We talked in Chapter 4 about framing shots. Wide shots are usually used to establish context, because they show more information about where your subject is physically located than close-up shots. Close-ups, on the other hand, are good for revealing something about your subject's character or emotions. Sometimes you need a variety of shots to tell a story, but sometimes you don't. If you choose to capture your whole story in one shot, for example, your editing workload is going to be pretty light. The videos shown in Figures 5.1 and 5.2 illustrate the extremes of video editing. Though they're very different, the story of each video is clearly defined.
Figure 5.1. Eric Nelson is a professional basketball player. In "The Knee Year," he uses footage shot over the course of a year to explore his journey from knee surgery, through rehab, to playing in a game again. You can find it at http://bottomunion.com/blog/?p=117
Figure 5.2. "Brooklyn Snow Storm," at http://www.scratchvideo.tv/scratch/2006/02/brooklyn_snow_s.html began as a single 30-minute video shot, which was then speeded up in editing so that it all elapses in one minute.

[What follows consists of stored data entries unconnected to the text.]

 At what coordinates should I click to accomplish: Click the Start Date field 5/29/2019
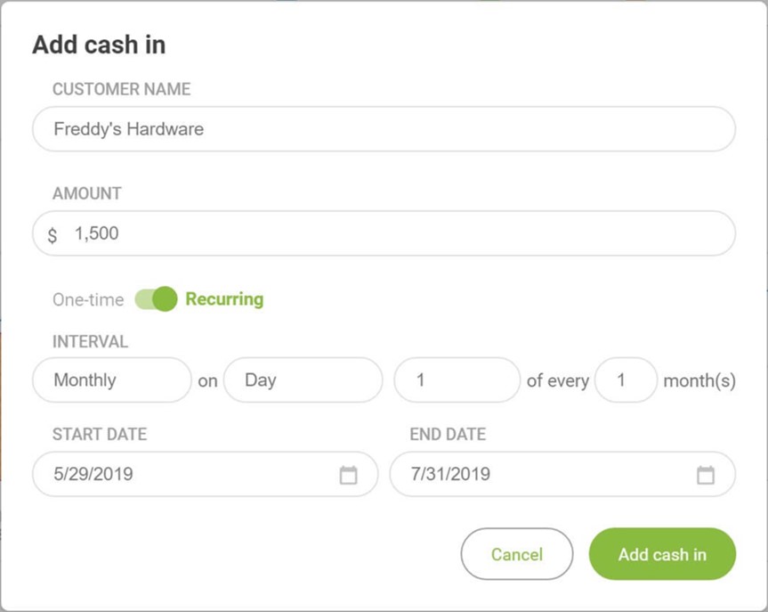(x=206, y=474)
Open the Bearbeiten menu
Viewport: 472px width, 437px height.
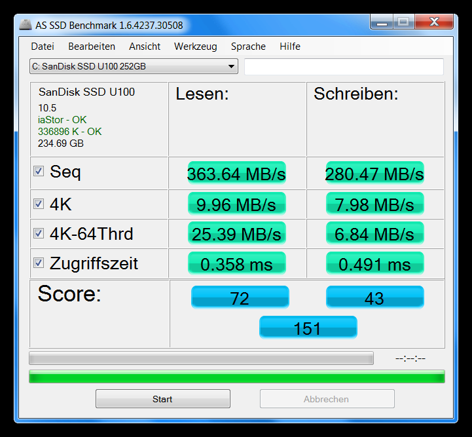pos(92,47)
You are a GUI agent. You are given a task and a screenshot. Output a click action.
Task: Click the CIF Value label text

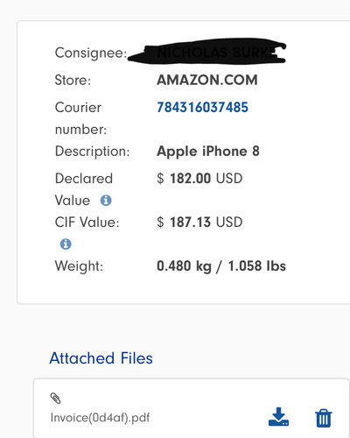point(87,223)
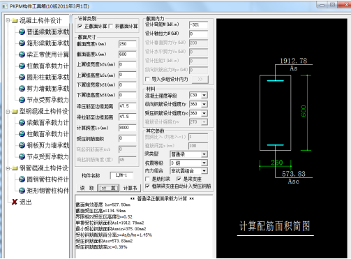Select 节点受剪承载力 under 型钢混凝土
Viewport: 351px width, 259px height.
(x=47, y=156)
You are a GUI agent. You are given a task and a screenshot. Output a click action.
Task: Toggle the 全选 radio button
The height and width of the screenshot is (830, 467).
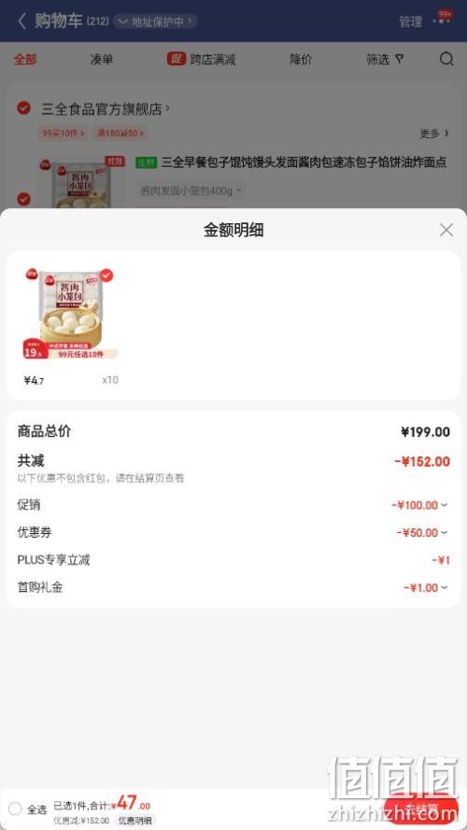pos(15,809)
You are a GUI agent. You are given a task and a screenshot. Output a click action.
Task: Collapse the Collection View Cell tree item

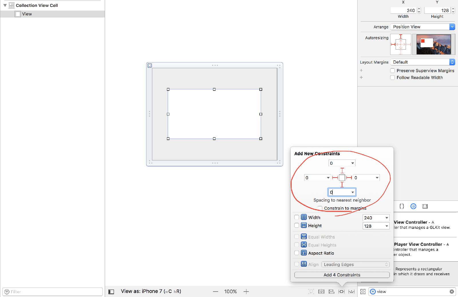click(x=5, y=5)
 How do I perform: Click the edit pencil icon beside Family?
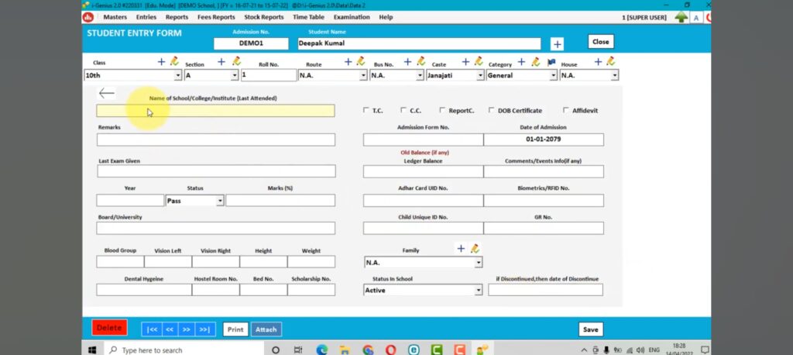(475, 249)
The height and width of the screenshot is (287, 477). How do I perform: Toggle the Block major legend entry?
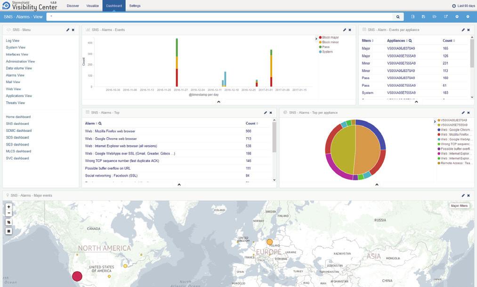329,37
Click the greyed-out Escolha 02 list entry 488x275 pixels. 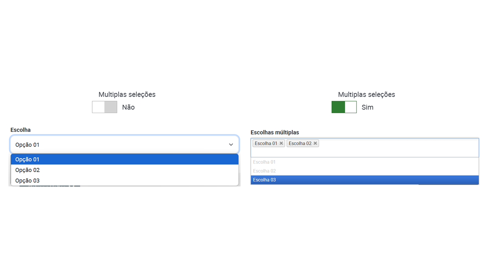[x=364, y=171]
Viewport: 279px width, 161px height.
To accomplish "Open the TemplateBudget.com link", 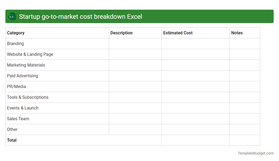I will (x=255, y=153).
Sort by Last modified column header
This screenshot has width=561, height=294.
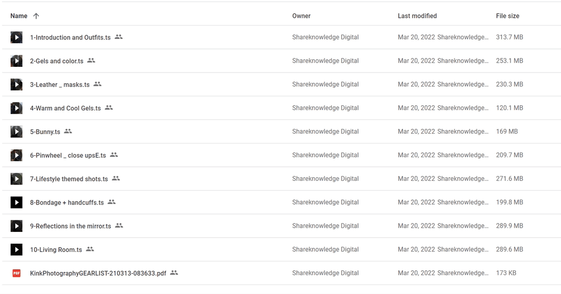pyautogui.click(x=417, y=16)
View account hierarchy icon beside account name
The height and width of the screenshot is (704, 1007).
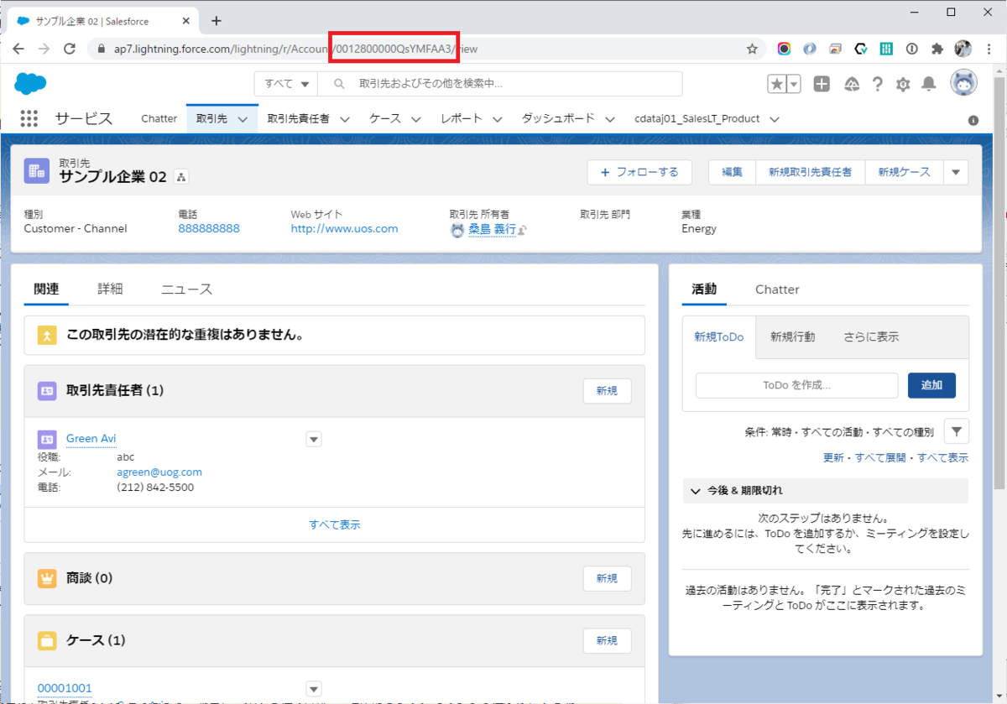[181, 177]
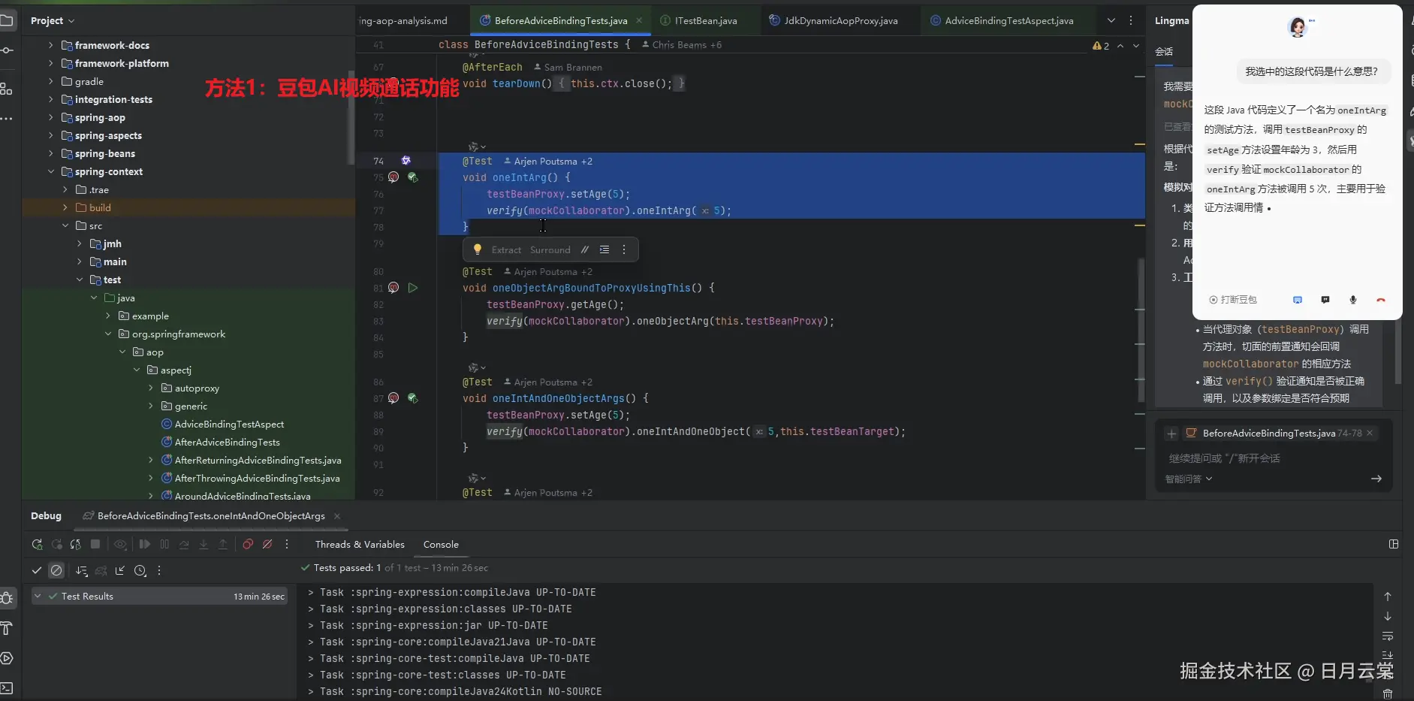Switch to Threads & Variables tab
Viewport: 1414px width, 701px height.
coord(360,545)
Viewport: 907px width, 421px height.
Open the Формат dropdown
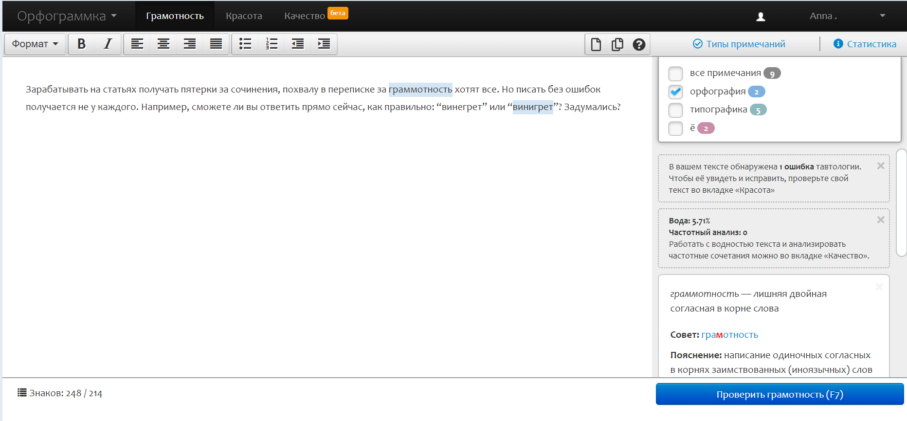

The first step of editing is to view your footage and decide which portions define or shape the story. If you started out with a plan, when you edit you will arrange your shots according to your notes, script, or storyboard. Sometimes the story that you shot is not exactly the story that you planned. Either something completely unexpected happened or things just didn't quite turn out the way you thought they would. This isn't a bad thing. Editing is a magical process. It's often the unexpected shot that turns out to be the gem of a piece.
Videos for vlogs are generally pretty short, so part of the shaping process is trimming material you don't need so your audience sees just the good stuff. Review your footage with several questions in mind. Does a particular shot move the story forward or give the audience important information? If not, you'll want to set that shot aside. Are there two shots that tell viewers the same thing? Maybe you can cut one out to move the story along more quickly. Remember, you're not making The Godfather; you don't have 10 minutes to establish the setting, time period, and main characters before getting to the main story.
As you trim the fat and focus your story, you'll be selecting and organizing specific shots into a sequence that flows together. This is where you'll use wide shots, close-ups, and medium shots to tell your story in a way that makes sense. All the while, especially if you're new to working with video, you'll notice how things might fit together better if they'd been shot a little differently. There's a symbiotic relationship between shooting and editing. Learning how to edit will make you a better shooter, and becoming a better shooter will make editing easier. The really great thing about this process is that you're constantly learning and becoming a better storyteller.